(Collected data)
• • • •
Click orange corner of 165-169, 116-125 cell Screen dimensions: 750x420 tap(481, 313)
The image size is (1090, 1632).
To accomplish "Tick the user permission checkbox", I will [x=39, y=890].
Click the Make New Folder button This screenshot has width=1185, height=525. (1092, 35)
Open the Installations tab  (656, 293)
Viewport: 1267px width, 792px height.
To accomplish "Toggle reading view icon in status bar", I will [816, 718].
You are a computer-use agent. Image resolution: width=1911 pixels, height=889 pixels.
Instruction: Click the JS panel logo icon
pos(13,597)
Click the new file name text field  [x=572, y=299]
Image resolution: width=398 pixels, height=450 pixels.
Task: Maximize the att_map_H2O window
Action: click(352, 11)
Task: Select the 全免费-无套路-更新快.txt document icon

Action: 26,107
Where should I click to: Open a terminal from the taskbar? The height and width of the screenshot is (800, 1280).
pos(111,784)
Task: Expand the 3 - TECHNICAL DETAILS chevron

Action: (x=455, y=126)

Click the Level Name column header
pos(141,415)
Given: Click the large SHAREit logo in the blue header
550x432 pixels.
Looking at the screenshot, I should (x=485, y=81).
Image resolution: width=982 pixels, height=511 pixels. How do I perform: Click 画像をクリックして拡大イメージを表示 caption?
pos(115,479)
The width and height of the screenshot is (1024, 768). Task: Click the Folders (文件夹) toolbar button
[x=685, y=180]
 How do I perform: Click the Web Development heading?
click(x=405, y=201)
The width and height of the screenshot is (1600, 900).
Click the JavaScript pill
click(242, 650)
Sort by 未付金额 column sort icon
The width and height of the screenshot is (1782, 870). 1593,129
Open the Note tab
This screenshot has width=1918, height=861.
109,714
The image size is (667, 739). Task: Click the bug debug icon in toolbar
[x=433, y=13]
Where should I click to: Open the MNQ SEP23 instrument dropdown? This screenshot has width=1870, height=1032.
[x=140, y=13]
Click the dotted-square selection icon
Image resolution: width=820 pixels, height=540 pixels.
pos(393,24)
• • • •
* Work to complete *
In the records above, return precisely the line containing "Where should I click to: Open the" and each line that comes after it, up to the final one.

* Solved exercise *
Where should I click to: Open the MNQ SEP23 instrument dropdown? This screenshot has width=1870, height=1032.
[x=140, y=13]
Click the dotted-square selection icon
Image resolution: width=820 pixels, height=540 pixels.
pos(393,24)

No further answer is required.